Affinity maturation of human growth hormone by monovalent phage display.

We describe a selection procedure for construction of very high affinity variants of human growth hormone (hGH) for binding to the extra cellular domain of its receptor (called the hGHbp). Five different libraries of mutated hGH genes (each containing approximately 2 x 10(5) protein variants) were created by randomly mutating four different codons at residues that were shown to be important for receptor binding by structural or functional criteria. Mutated proteins were displayed as single copies from their respective filamentous phagemid particles and sorted in vitro for binding to the immobilized hGHbp. Phagemid particles that bound the immobilized hGHbp were eluted and propagated. After three to seven rounds of binding enrichments, hGH variants were isolated that contained 2 to 4 mutations and exhibited three- to sixfold improvements in binding affinity.
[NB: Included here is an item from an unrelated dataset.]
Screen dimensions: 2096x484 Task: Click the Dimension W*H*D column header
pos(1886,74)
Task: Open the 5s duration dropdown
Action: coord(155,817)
Because of the limits of DNA transfection efficiency in creating the library we could not sample thoroughly mutations at more than four codons at once. Nonetheless, the free energy effects for these mutations acted cumulatively. Thus, by combining affinity enhanced mutants from libraries independently sorted we created an hGH variant with 15 substitutions that bound approximately 400-fold more tightly to the hGHbp than wild-type hGH. The affinity enhancements occurred predominantly by slowing the off-rate of the hormone (> 60-fold), and partly through increasing the on-rate (up to 4-fold). Residues that were shown to be important for binding by alanine-scanning were most highly conserved after binding selection, and interestingly many of them could be further improved. Thus, we found it most effective to randomly mutate the residues that were shown to modulate affinity by alanine-scanning, and to combine the selectants from separate libraries that exhibit the highest affinities. The selection procedure and mutagenesis strategy provides a framework for affinity maturation of protein-protein complexes.